** Start RECORDS PROVIDED **

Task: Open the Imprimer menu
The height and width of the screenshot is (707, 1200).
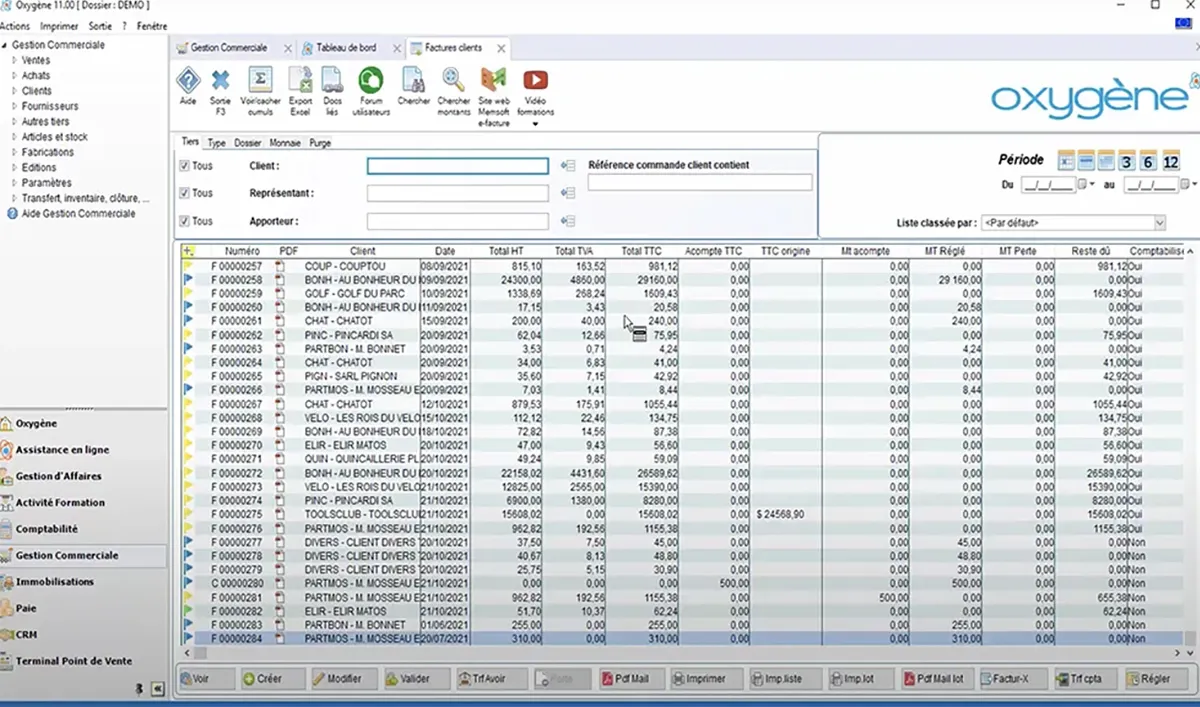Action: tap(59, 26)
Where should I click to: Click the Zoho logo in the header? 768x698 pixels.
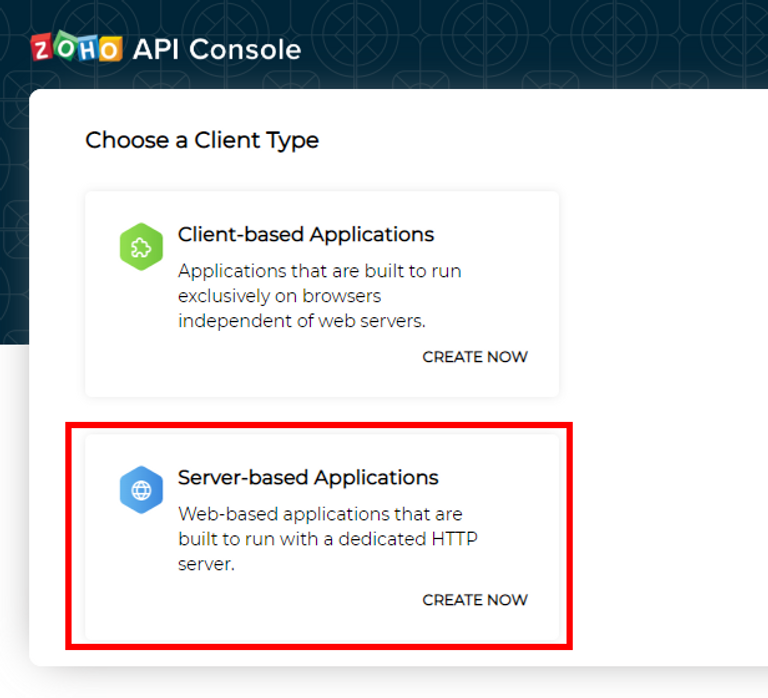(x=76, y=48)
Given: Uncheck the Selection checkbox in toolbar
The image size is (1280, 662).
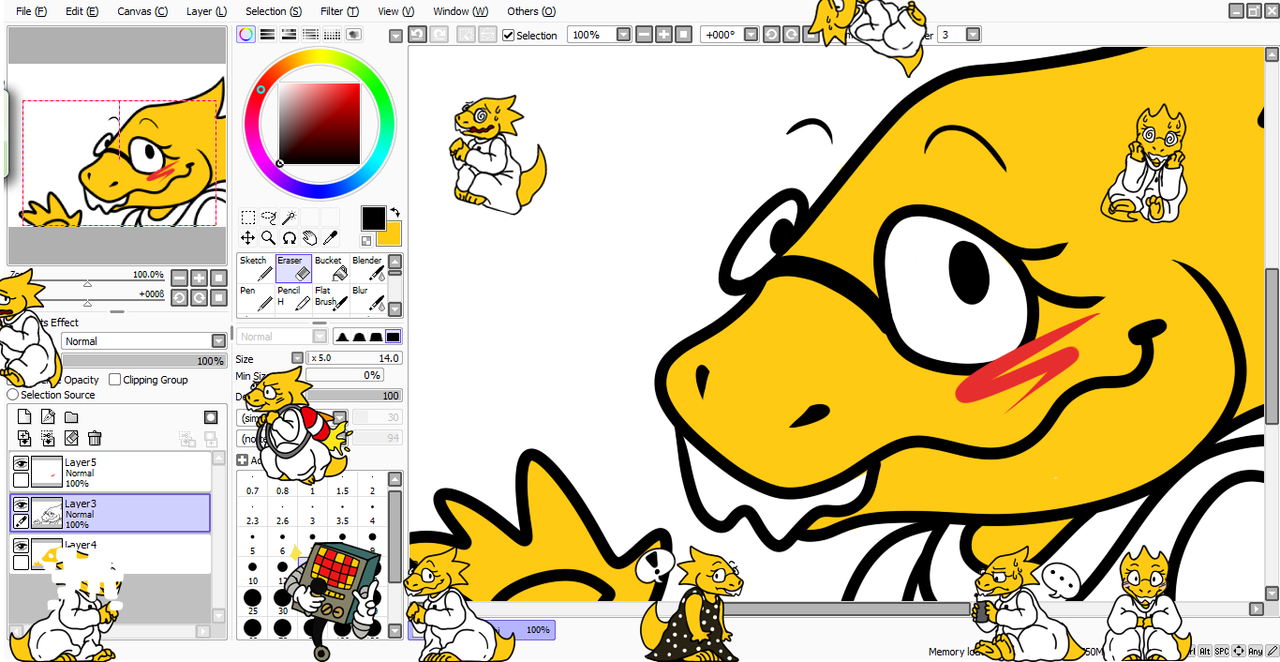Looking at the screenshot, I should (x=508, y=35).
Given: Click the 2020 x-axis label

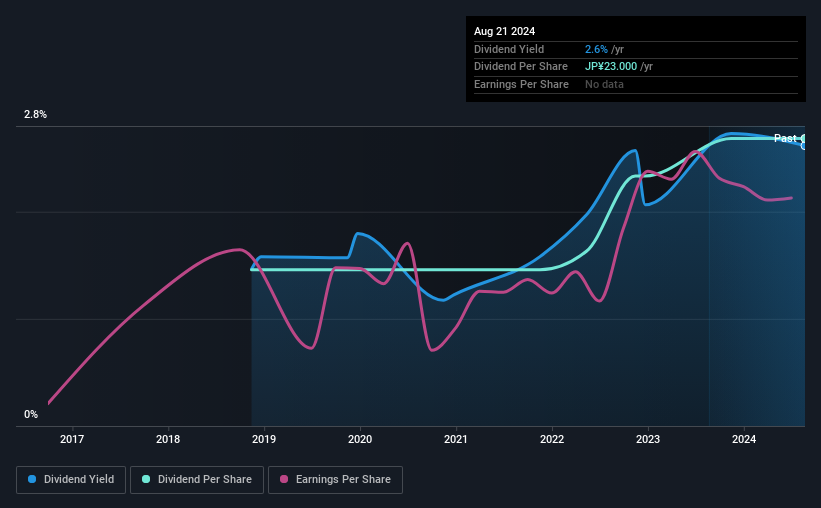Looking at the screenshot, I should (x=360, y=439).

** End RECORDS PROVIDED **

### [GOAL]
Arrange the material above as a JSON list of strings with one string per line. Skip blank lines and leave out the pictures.

### [PROBLEM SOLUTION]
[
  "Task: Open the Imprimer menu",
  "The height and width of the screenshot is (707, 1200).",
  "Action: tap(59, 26)",
  "Where should I click to: Click the Zoho logo in the header? 768x698 pixels.",
  "(x=76, y=48)",
  "Given: Uncheck the Selection checkbox in toolbar",
  "The image size is (1280, 662).",
  "Looking at the screenshot, I should (x=508, y=35).",
  "Given: Click the 2020 x-axis label",
  "Looking at the screenshot, I should (x=360, y=439)."
]